In this mudra, while you inhale take it deep breath and hold it for a minimum of 15 to 20 seconds or as much as possible for you. Exhale slowly and keep practicing for 5 – 7 rounds at a stretch for maximum improvement in your abdomen.
You can also find the detailed instructions for Tadagi Mudra to help with your digestive issues in the following video by Yog4Lyf Yoga Instructor, Mrs. Kavita:
Tadagi mudra for digestive issues and …
It is pre – posture of paschimottasana. You can practice Tadagi mudra then practice paschimottasana. Here are some of the benefits of tadagi mudra:
- Improves Digestion
This gesture mainly activates samana vayu and pachaka pitta, maintains their balances, kindles the digestive power and cures digestive disorders.
- Improves circulation
At the same time, it balances the prana vayu – udana vayu – vyana vayu axis and enables free oxygenation and circulation in the body.
- Helps Improve Posture
The stretching of the muscles of the back, shoulders, and hips, helps to tone and shape the muscles.
- Tones the abdomen
It stimulates the abdominal muscles and internal organs. Thus, it is beneficial in toning the abdominal muscles.
- Improves your energy
Tadagi mudra helps activate manipuraka chakra which helps to improve our life energy, willpower, and the never-ending dynamic force.
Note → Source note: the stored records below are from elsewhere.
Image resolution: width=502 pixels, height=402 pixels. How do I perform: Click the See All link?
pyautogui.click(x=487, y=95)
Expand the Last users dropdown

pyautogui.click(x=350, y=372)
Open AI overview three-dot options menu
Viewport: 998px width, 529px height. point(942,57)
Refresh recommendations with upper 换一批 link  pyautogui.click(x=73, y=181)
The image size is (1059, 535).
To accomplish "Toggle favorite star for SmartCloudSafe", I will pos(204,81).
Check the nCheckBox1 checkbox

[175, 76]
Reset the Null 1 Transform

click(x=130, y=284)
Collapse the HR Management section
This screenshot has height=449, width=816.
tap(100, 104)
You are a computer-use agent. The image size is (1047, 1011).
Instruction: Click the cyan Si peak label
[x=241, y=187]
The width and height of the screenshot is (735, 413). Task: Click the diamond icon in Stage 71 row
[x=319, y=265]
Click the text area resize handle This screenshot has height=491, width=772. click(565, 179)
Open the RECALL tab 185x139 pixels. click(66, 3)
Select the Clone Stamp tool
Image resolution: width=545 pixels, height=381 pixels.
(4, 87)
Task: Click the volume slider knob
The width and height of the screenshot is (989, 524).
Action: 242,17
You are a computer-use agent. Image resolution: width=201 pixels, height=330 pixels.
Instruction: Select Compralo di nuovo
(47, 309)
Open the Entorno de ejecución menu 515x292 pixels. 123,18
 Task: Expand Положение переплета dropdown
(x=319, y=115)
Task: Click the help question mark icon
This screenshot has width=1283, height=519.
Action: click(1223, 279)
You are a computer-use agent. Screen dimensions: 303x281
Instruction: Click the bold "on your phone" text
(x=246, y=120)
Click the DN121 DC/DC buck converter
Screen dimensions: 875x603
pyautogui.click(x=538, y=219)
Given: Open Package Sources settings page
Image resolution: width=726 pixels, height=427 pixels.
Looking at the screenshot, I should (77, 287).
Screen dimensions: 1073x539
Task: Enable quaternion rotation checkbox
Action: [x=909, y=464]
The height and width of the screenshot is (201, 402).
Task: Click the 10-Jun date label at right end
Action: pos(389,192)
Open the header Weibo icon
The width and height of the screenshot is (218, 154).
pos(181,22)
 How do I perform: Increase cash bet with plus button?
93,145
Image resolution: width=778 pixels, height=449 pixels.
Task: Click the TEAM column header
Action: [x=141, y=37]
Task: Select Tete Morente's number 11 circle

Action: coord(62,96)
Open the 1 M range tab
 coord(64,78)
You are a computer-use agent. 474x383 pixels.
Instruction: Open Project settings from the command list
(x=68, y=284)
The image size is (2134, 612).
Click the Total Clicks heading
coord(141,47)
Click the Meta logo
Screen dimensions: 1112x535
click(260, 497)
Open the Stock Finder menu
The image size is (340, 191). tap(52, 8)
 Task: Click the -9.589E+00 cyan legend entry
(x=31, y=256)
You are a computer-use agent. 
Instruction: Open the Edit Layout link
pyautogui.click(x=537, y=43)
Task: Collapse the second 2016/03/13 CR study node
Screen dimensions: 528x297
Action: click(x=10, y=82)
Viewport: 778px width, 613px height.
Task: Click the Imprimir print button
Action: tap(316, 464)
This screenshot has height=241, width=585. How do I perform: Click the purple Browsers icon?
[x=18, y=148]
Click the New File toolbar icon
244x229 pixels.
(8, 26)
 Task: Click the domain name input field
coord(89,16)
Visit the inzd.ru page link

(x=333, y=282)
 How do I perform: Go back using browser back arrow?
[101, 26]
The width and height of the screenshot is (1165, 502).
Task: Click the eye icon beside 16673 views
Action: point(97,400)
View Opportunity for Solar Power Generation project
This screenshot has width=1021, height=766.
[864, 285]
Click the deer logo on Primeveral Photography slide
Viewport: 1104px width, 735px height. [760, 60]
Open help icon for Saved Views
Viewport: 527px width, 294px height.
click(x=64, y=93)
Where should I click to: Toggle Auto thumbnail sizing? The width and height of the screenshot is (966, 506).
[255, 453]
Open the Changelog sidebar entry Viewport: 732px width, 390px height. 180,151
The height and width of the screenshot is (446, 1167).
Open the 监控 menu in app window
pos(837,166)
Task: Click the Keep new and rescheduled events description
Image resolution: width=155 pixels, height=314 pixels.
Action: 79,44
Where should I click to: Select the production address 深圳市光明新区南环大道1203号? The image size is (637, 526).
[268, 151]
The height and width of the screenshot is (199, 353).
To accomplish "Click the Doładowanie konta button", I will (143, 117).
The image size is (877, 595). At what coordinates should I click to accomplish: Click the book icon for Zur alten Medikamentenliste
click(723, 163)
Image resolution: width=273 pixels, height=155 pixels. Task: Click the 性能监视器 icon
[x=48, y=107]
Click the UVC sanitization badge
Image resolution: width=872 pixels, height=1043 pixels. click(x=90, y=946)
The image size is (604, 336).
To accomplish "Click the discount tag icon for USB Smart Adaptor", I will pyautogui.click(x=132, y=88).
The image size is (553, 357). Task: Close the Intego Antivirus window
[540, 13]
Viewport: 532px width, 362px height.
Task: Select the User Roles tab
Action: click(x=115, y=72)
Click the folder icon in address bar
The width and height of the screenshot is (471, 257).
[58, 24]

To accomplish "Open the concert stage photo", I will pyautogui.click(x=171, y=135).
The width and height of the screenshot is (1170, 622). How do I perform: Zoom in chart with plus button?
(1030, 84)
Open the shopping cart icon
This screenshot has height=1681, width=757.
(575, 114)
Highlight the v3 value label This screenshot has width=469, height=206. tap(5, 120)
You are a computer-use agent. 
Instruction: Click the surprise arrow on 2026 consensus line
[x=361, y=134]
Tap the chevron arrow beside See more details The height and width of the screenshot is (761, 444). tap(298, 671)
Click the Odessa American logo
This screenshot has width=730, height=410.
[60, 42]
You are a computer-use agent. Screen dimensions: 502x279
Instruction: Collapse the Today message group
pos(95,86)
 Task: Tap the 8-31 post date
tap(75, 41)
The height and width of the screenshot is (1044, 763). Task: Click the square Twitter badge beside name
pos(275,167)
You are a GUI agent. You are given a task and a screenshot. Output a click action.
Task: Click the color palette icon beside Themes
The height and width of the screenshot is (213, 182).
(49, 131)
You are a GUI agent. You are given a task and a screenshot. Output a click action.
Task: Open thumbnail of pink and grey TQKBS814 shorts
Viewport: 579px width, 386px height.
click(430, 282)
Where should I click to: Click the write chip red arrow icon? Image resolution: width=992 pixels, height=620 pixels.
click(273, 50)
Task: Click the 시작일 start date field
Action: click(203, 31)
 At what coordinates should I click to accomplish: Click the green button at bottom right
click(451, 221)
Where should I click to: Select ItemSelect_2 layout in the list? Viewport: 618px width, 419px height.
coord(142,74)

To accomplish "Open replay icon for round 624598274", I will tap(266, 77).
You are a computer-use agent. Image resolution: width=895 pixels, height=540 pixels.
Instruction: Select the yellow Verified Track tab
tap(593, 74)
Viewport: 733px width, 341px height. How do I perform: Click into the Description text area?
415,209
This chakra helps to compose our inner power, actions, or our words the activities we perform and create.
It is one of the mudras through which our body maintains balance with the solar energy with body and mind combination.
Here are some precautions you need to take while doing this pose:
- This Asana should not be practiced during menstruation, pregnancy or with haemorrhoids.
- If the Asana causes pain in the fingers, avoid its practice.
- If you have a recent operation in your abdomen or any portion of the chest avoid practicing this mudra.
- If you have heart disease or you are suffering from high pressure do not practice this mudra.
For getting the maximum benefit you can practice paschimottasana before you practice tadagi mudra. Keep breathing normally.
Tadagi mudra isn’t just for digestive issues but many other benefits as well.
With gradual practice, you can feel how different elements and entities play various roles within our physical senses and life energies. Keep practicing and all will be achieved.